§ **Text shown**:
It won’t be Curtis’s first performance-art collaboration with Britain’s more cerebral pop stars—in 2009, Damon Albarn pitched in to help stage It Felt Like a Kiss, a free-associative fever dream of an ­argument about “how wonderful and how terrifying it is to be an individual” that linked, mostly convincingly, Doris Day, Rock Hudson, Richard Nixon, a young Saddam Hussein, Lee Harvey Oswald, Carole King, Little Eva, Patrice Lumumba, Tina Turner, Lou Reed, Mobutu Sese Seko, Enos the chimp (the first chimpanzee sent into space), and HIV, among other phenomena. And it isn’t his first time around the imperial sarcophagus—he’s been more or less ­living in that BBC archive, peerless and virtually inexhaustible, since he left Oxford, where he abandoned a Ph.D. in politics.

“I have the biggest repository, not just of film and video, but also audio stuff going back to the thirties,” Curtis veritably exults. “The archive is vast; it’s absolutely wonderful. It’s in a suburb of London in an anonymous large warehouse—we don’t tell people where it is. You’re talking about 80 years of recorded material. From the seventies onward, we’re talking about four different TV channels, night after night after night—endless film, a lot of which hasn’t even been transferred to tape, let alone digitized, and what videotape there is are sometimes two inches wide. It goes on for miles,” he says. “Sometimes I just like walking around there late at night, savoring the peculiar and odd feel of all these ghosts hanging about.”

He calls the habit his way of relaxing, “my own personal perversion,” and confesses to some particularized fetishes. “In the eighties and early nineties, the news programs would make these compilation tapes of feeds coming in from around the world; each night’s lasts about four or five days, and sometimes—say, Cambodia in 1980—it’s amazing. Just watching the stuff for a very long time—it’s simply not like the way news portrays stuff. Often quite the opposite.”

§ **Source data**:
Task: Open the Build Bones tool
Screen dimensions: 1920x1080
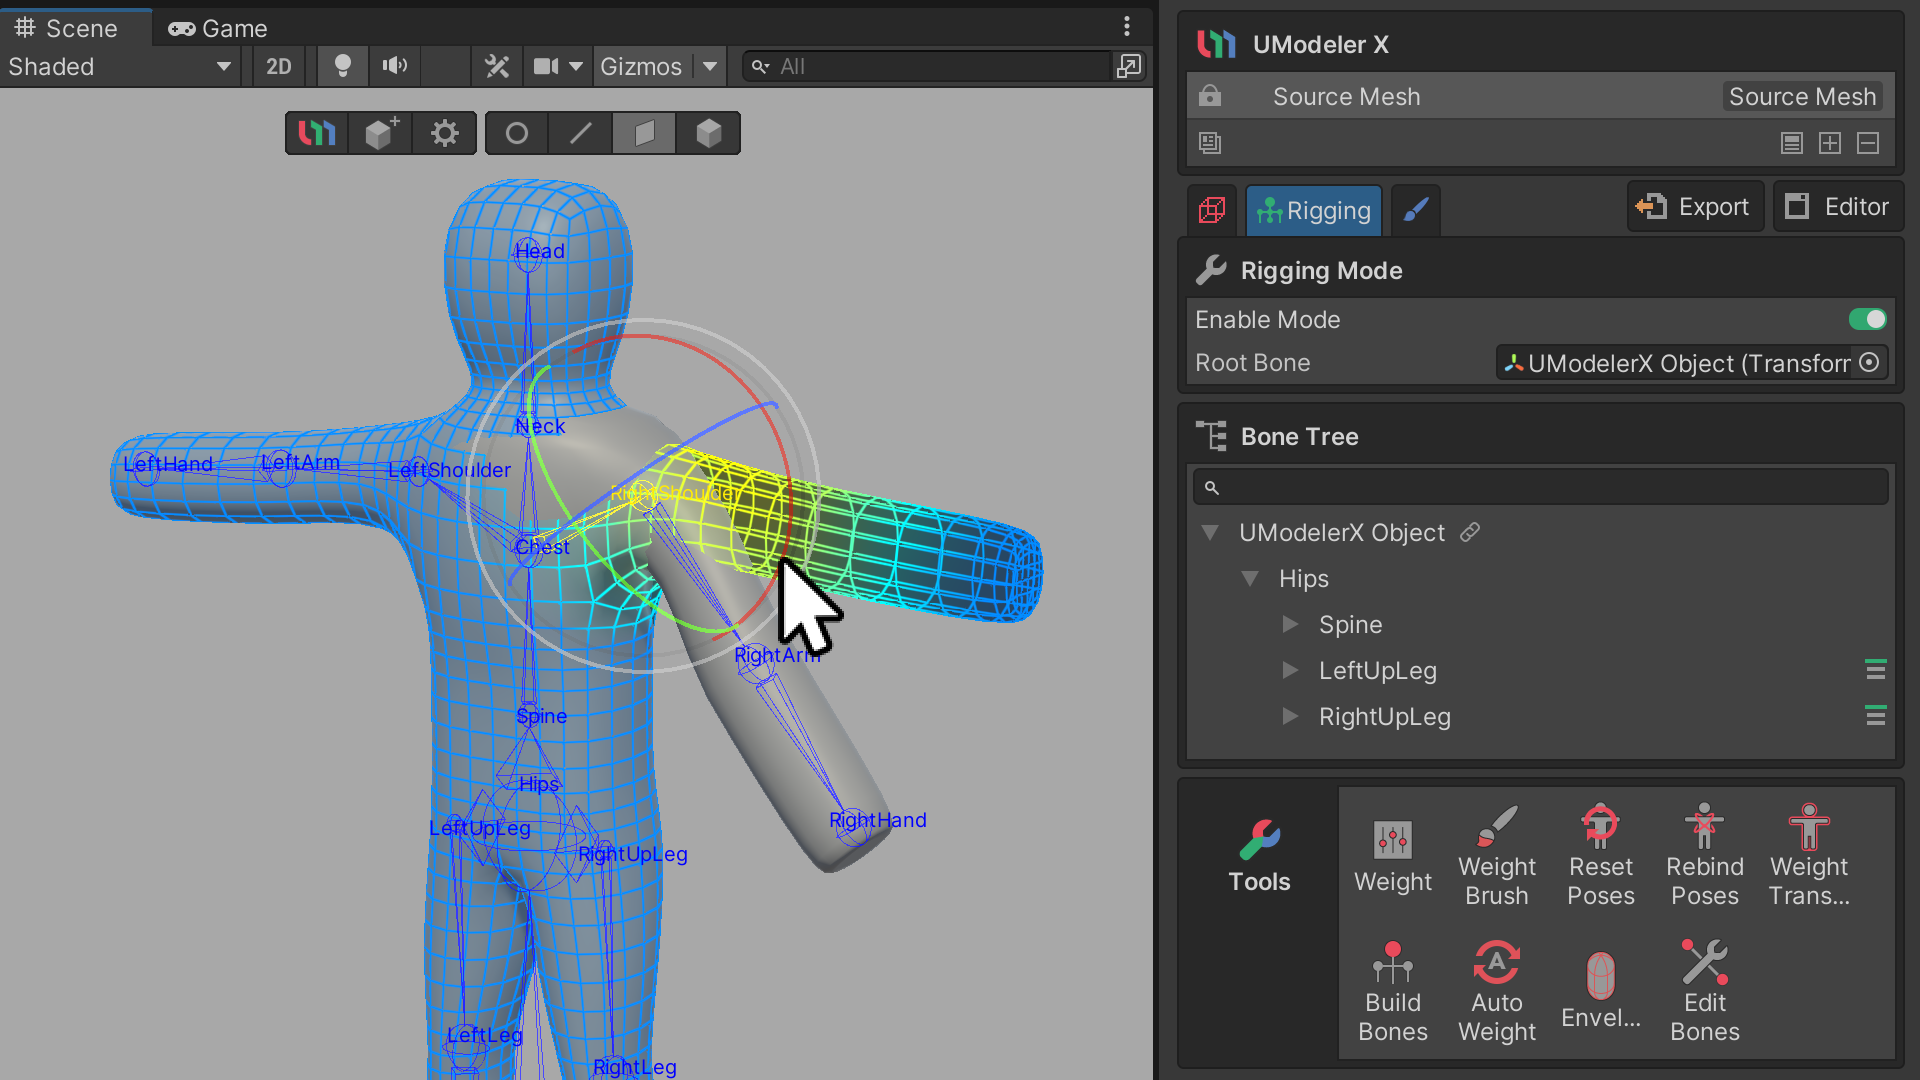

§ **Direction 1**: How would you sum up the passage about Curtis and the BBC archive in two sentences?
§ **Direction 2**: Can you carry on the passage about Curtis and the BBC archive after its last sentence?
The listing plays no role here.

§ **Reply 1**: Curtis has collaborated on performance art with British pop stars before, staging It Felt Like a Kiss with help from Damon Albarn in 2009, and he has been more or less living in the BBC archive since leaving Oxford, where he abandoned a Ph.D. in politics. He describes the archive as a vast, undisclosed warehouse holding some 80 years of recorded material that he likes to walk through late at night, and he relaxes by watching old compilation tapes of news feeds, which he finds often the opposite of how news portrays events.

§ **Reply 2**:
Curtis’s appetite for raw footage has meant that even the archive no longer completely satisfies. He’s recently taken to dispatching a BBC cameraman to the broadcaster’s many foreign bureaus (Moscow, Kabul, Delhi), “where he dives into the back rooms, opens up the cupboards, and downloads the unedited rushes of what the news cameramen have shot,” says Curtis. “He just came back to me with 23 terabytes of unedited rushes shot in Russia over the last 60 years.” The funeral of Kim Philby (the infamous British spy turned double agent turned defector to Russia) proved particularly spellbinding: “You see all the spooks coming out, reverently holding his medals on dainty orange cushions. And then this red-haired woman appears, Philby’s wife, who nursed him all those years through alcoholism and depression. It’s quite extraordinary. She leans into the open casket and kisses Philby’s corpse full on the lips, for seconds on end—almost four minutes. It really gets to be quite moving, love and loyalty breaking through like that into that narrow and nasty world.”

Philby is a key figure for Curtis, a sort of close study of how accident, personal vanity, and idiosyncrasy can shape the course of empire, and the funeral footage wound up on his remarkable blog, where since 2004 he has deposited long-form pieces of writing intercut with some of his choicest finds. In the Philby post—keyed to the recent NSA revelations and titled “Bugger: Maybe the Real State Secret Is That Spies Aren’t Very Good at Their Jobs and Don’t Know Very Much About the World”—Curtis builds to a slashing evisceration of MI-5 in particular and of intelligence operations in general. “It is not the story of men and women who have a better and deeper understanding of the world than we do,” he writes. “In fact, in many cases it is the story of weirdos who have created a completely mad version of the world that they then impose on the rest of us.”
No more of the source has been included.